* _REQUIREMENT_:
Although the data below contains pictures, output only the lines between those holding "This screenshot has width=1900, height=962." and "The width and", inclusive, exactly and without those pictures.

* _GIVEN ENTRIES_:
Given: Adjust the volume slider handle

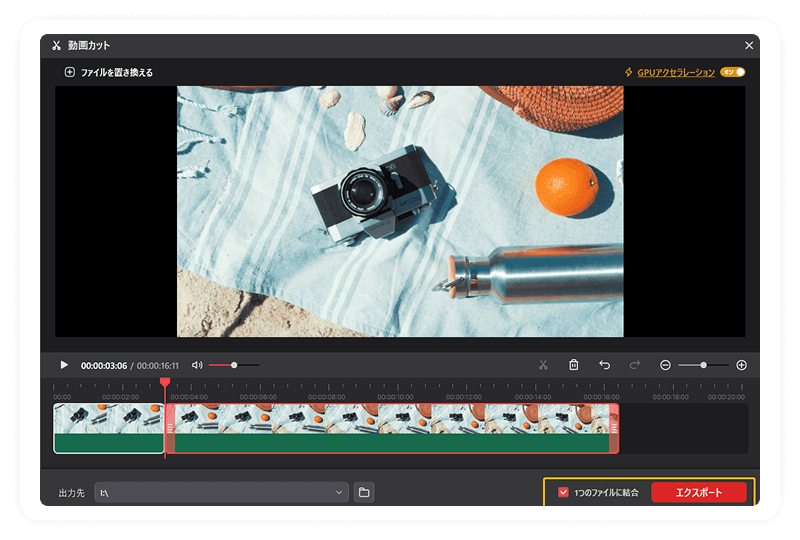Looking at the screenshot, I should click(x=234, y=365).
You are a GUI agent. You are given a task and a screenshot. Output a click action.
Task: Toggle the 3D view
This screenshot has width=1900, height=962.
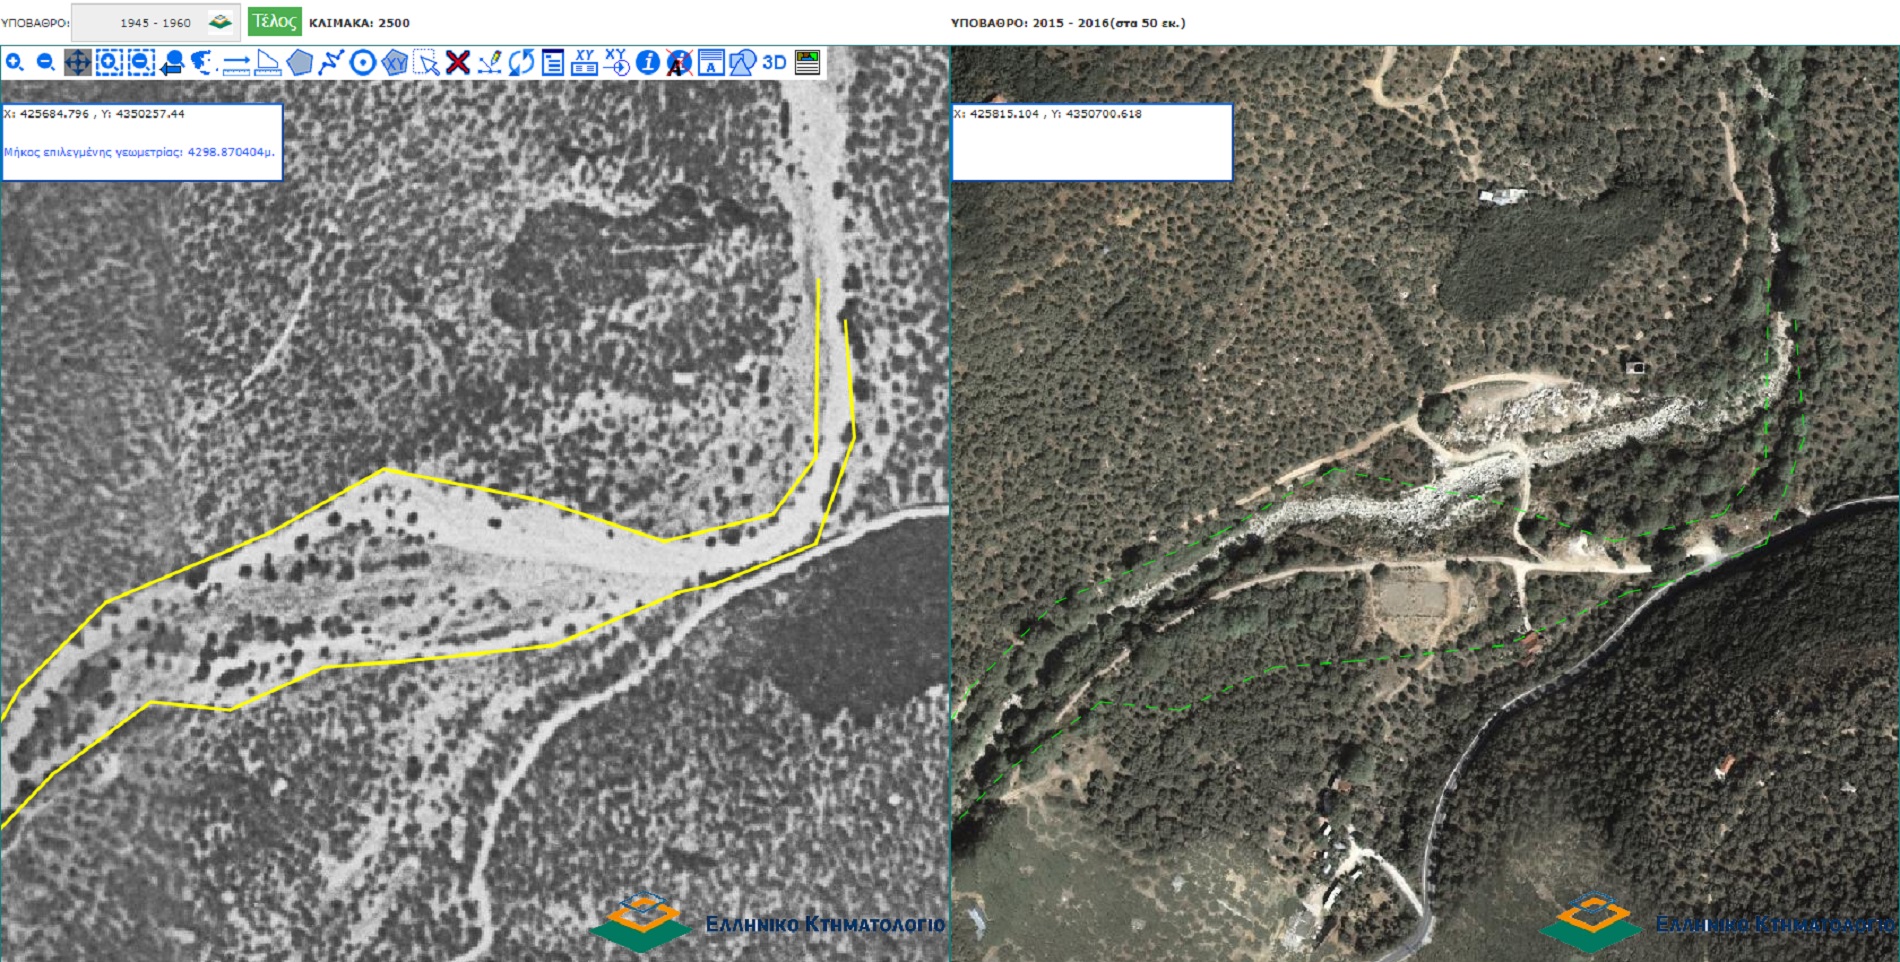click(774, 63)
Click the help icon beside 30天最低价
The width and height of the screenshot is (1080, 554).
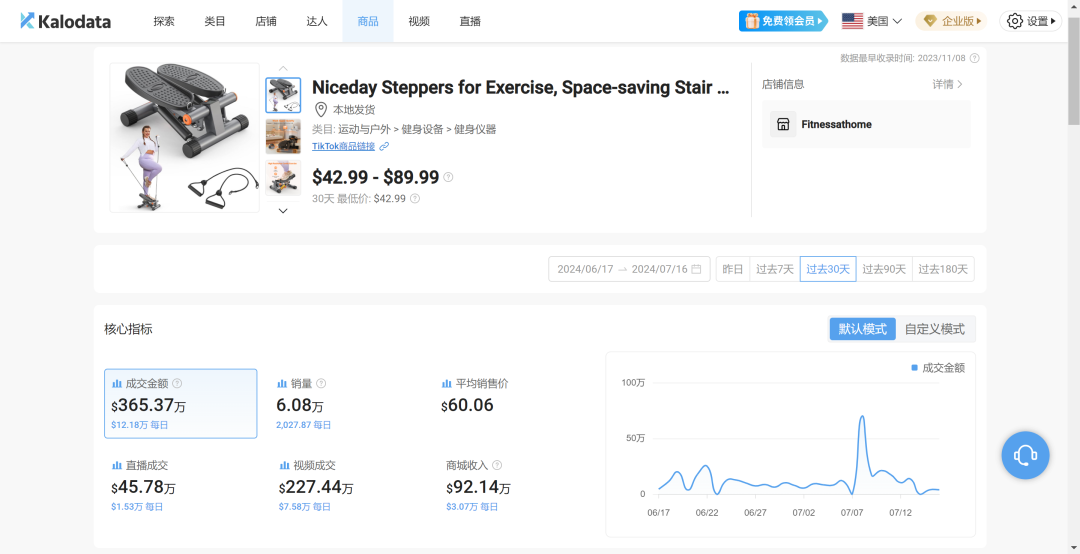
---
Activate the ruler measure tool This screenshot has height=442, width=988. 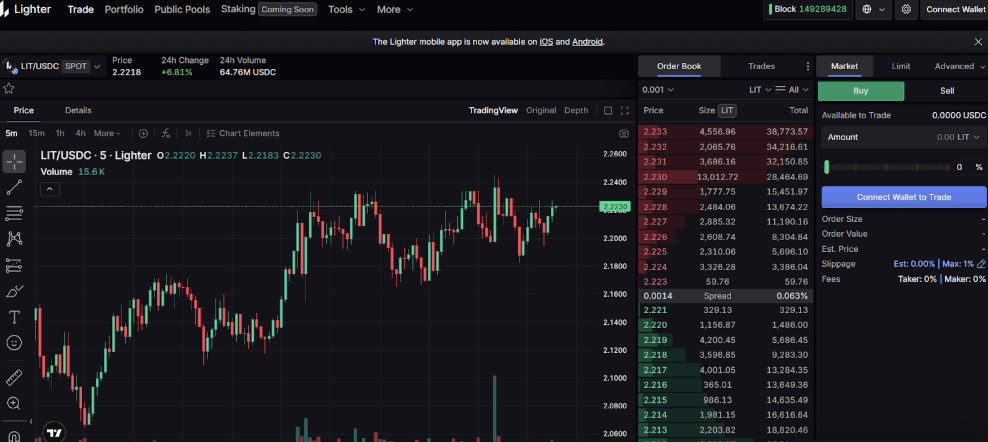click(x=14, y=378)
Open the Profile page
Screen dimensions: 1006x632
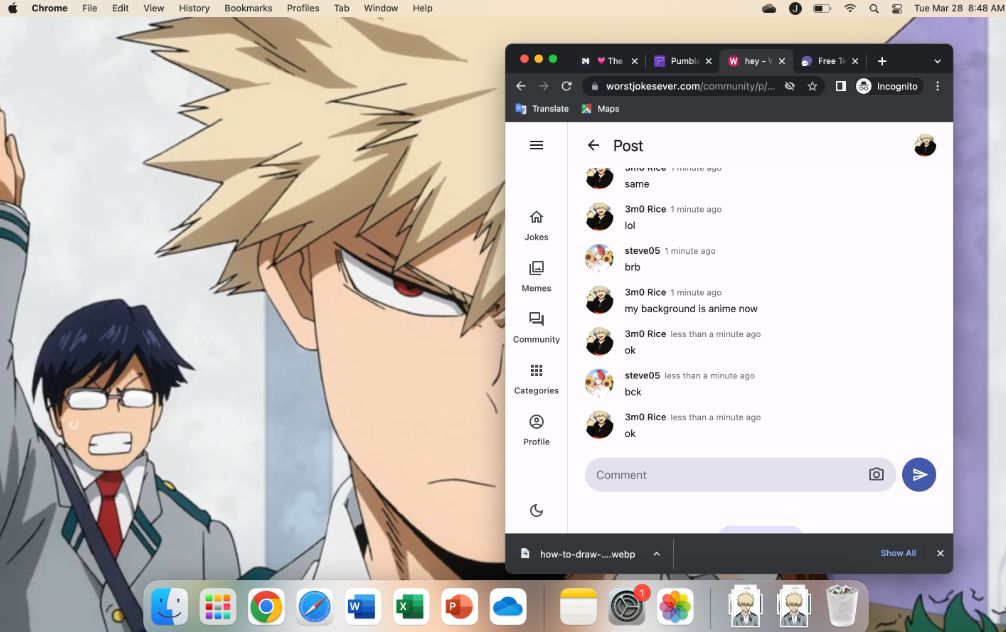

* _TASK RESULT_:
This screenshot has width=1900, height=962.
click(774, 63)
Click the help icon beside 30天最低价
The width and height of the screenshot is (1080, 554).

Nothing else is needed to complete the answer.